Copy out, word for word, the lines of the entries below that run from the line containing "What do you see at coordinates (972, 12)" through the final line of the entries, including both of those lines.

Stored dataset entries
########################################

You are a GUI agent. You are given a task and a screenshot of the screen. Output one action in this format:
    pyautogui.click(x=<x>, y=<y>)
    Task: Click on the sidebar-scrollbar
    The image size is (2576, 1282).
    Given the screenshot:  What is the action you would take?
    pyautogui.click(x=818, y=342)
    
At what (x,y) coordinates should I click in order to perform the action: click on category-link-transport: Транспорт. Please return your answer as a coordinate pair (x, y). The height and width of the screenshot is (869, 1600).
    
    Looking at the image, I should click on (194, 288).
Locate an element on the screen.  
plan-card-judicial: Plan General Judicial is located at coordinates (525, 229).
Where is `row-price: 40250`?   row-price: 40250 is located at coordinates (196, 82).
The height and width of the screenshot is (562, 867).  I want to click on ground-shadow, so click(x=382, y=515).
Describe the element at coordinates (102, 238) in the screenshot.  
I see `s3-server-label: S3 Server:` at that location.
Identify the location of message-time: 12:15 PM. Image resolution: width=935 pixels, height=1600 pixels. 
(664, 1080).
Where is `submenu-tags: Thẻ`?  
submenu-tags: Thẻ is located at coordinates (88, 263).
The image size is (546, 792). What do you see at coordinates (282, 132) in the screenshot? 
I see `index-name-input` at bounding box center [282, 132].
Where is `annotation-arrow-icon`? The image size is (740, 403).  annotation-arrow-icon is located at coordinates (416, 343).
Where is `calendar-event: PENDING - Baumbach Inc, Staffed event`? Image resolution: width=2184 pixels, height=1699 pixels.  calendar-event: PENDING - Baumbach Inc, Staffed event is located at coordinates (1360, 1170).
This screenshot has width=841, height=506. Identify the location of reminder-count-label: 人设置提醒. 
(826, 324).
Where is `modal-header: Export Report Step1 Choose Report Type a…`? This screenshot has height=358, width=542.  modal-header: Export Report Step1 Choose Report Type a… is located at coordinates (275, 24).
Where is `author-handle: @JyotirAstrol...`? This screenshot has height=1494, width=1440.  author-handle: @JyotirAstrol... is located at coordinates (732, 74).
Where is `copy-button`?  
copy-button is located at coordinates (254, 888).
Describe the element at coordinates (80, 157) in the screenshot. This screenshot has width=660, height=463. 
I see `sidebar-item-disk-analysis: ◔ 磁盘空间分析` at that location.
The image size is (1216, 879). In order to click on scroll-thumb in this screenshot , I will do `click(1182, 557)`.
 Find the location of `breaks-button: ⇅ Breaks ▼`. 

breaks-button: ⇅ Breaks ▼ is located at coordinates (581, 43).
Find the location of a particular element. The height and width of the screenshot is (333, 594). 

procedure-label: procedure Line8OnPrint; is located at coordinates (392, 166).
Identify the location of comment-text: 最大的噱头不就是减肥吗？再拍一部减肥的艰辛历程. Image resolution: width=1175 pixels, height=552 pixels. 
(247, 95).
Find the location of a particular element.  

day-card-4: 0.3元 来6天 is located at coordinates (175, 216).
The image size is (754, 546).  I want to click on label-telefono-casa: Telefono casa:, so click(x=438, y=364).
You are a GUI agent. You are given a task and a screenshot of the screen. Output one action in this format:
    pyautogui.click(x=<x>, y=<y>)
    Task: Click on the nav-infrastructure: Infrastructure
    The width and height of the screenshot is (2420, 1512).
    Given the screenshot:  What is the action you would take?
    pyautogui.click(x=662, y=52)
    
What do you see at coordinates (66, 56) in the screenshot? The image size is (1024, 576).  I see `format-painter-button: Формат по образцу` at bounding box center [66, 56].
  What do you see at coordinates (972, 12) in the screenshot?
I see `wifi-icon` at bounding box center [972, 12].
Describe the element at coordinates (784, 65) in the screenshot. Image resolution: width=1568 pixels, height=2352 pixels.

########################################

▶ REPLY TO THE TASK:
  What do you see at coordinates (972, 12) in the screenshot?
I see `wifi-icon` at bounding box center [972, 12].
Describe the element at coordinates (784, 65) in the screenshot. Image resolution: width=1568 pixels, height=2352 pixels.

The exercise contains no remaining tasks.